## REQUIRED WORK
Look through the data below. Collect every line where the word "computer" occurs.
*** Begin section ***
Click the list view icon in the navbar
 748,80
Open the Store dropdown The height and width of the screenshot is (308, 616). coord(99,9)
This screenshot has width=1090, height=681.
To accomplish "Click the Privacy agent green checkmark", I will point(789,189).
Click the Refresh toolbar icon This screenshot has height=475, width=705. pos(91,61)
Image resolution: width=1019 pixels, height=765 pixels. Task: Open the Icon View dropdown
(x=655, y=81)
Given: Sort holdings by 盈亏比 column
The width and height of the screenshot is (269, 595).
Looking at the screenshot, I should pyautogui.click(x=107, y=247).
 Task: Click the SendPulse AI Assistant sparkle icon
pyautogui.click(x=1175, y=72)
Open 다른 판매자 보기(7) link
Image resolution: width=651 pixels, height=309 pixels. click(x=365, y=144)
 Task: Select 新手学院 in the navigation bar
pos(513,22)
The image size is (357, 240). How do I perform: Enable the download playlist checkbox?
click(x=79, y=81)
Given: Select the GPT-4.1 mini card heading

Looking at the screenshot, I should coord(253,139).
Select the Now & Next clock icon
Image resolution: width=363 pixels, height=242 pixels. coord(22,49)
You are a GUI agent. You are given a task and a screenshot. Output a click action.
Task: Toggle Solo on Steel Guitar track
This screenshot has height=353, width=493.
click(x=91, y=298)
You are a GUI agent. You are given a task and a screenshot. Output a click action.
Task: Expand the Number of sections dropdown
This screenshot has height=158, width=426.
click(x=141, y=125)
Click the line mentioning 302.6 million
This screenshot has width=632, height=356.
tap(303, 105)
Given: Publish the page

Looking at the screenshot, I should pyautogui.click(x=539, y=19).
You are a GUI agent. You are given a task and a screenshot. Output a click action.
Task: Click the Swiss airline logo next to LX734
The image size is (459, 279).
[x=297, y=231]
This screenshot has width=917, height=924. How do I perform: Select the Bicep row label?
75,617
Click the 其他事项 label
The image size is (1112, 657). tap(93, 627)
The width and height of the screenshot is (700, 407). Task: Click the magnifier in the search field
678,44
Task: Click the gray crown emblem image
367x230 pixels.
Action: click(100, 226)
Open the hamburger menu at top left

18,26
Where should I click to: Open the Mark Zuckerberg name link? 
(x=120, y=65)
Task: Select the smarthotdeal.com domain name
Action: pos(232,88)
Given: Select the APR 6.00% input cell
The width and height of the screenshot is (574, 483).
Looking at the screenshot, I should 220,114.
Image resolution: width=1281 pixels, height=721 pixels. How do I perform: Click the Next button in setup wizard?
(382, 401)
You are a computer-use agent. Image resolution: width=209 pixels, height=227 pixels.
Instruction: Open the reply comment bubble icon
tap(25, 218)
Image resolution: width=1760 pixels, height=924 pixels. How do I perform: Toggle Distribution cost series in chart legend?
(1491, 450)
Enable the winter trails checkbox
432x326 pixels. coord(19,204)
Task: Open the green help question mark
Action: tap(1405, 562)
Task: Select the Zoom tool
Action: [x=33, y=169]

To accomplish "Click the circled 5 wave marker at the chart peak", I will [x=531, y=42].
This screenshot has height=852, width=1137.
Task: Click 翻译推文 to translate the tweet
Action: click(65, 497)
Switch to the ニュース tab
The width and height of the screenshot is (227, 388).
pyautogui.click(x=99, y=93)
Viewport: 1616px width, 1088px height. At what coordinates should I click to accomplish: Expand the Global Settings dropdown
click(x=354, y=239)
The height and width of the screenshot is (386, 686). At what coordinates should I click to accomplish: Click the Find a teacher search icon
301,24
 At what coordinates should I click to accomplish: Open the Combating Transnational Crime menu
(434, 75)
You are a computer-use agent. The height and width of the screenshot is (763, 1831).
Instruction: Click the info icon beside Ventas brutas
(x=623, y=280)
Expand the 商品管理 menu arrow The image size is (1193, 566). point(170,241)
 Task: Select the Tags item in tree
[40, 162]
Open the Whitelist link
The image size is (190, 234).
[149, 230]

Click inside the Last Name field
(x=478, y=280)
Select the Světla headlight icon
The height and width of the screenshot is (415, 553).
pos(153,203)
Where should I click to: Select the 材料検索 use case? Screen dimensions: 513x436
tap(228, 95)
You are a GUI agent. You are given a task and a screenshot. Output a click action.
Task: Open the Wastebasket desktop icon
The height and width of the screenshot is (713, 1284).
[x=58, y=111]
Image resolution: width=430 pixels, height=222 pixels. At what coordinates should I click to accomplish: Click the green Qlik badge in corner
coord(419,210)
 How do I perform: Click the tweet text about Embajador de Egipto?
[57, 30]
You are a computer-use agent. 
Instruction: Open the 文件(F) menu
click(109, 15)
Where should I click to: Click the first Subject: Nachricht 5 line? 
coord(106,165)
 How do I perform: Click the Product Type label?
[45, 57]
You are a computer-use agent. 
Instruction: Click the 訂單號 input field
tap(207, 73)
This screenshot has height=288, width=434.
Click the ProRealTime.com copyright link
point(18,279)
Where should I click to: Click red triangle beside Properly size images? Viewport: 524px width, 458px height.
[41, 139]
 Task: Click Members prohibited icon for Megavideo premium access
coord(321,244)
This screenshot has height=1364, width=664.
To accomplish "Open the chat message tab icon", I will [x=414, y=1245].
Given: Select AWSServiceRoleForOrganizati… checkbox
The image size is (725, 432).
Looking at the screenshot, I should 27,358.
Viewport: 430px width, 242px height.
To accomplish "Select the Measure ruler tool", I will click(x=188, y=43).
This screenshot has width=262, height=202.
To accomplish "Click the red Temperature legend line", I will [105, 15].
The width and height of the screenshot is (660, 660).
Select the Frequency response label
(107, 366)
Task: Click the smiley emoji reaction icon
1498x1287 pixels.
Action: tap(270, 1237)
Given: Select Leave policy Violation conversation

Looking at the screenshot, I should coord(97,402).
*** End section ***
## OUTPUT BELOW
You are a computer-use agent. Image resolution: width=209 pixels, height=227 pixels.
You are a computer-use agent. The height and width of the screenshot is (763, 1831).
You are a computer-use agent. 
You are a computer-use agent. 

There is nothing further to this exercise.